--- start RECORDED INFORMATION ---

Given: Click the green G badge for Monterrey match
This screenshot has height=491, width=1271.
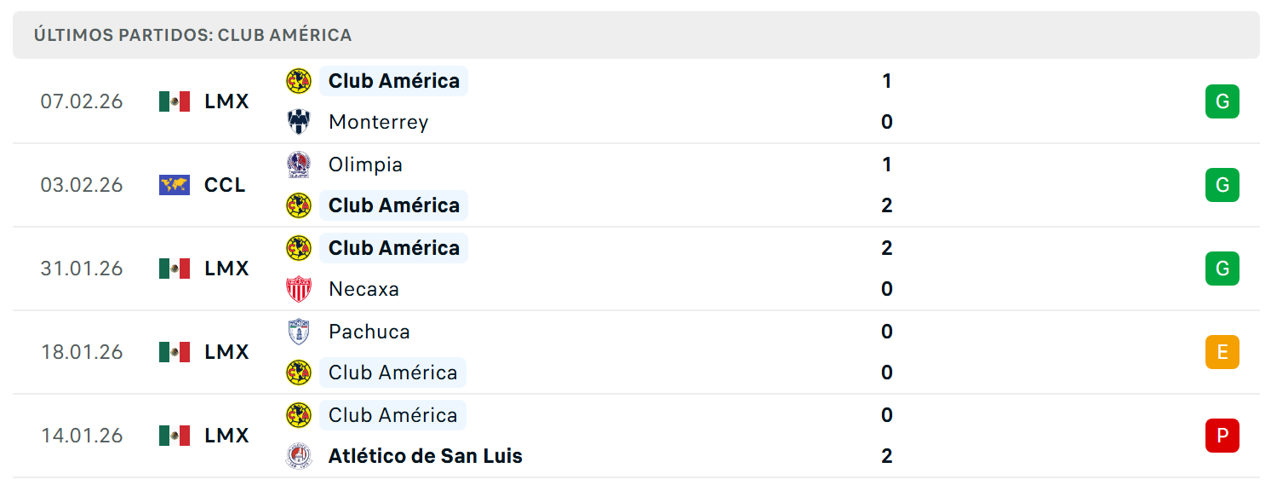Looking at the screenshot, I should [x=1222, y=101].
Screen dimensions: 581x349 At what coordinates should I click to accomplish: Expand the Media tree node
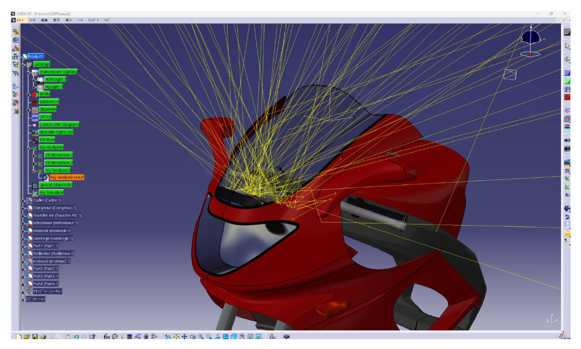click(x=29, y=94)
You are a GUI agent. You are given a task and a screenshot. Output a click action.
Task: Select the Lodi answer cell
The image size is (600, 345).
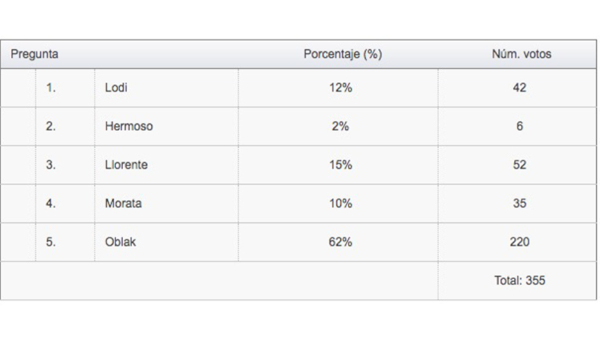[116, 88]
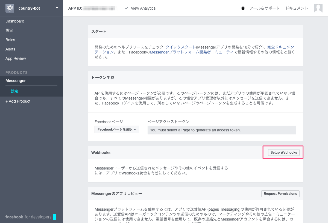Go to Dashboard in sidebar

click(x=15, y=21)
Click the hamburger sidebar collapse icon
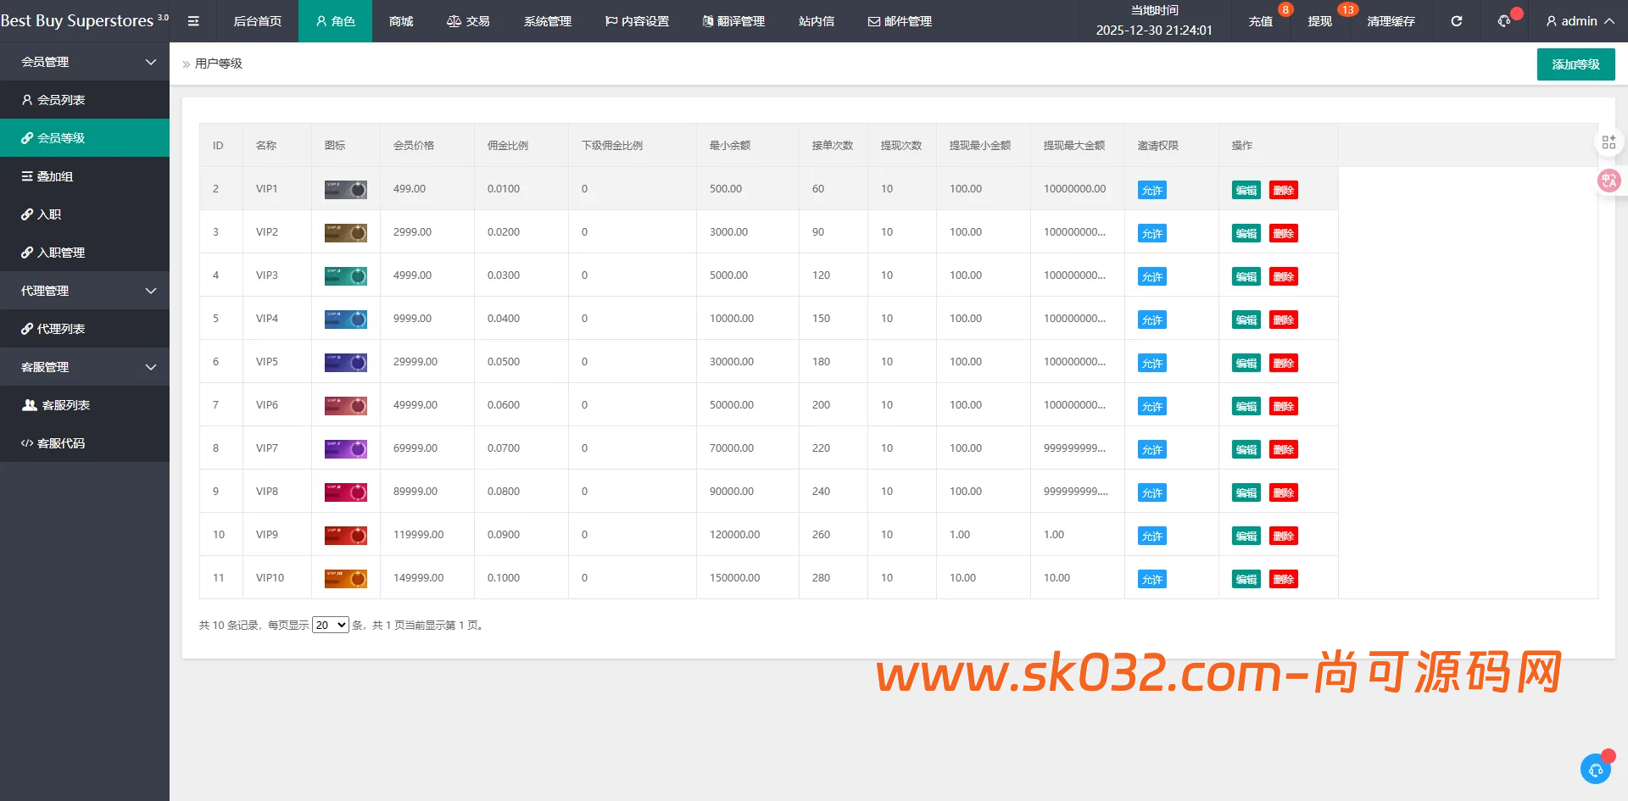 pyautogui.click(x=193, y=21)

--- end RECORDED INFORMATION ---

» EXERCISE DETAILS
Pull out the portion of the data that opens with the line containing "Screen dimensions: 581x349" and runs through the end of the data, reproducing every line unchanged. Leave the pictures out of your answer.

» EXERCISE OUTPUT
Screen dimensions: 581x349 At what coordinates should I click to accomplish: Expand the Media tree node
click(x=29, y=94)
You are a GUI agent. You are given a task and a screenshot. Output a click action.
Task: Select the Lodi answer cell
The image size is (600, 345).
[116, 88]
Go to Dashboard in sidebar

click(x=15, y=21)
Click the hamburger sidebar collapse icon
 pyautogui.click(x=193, y=21)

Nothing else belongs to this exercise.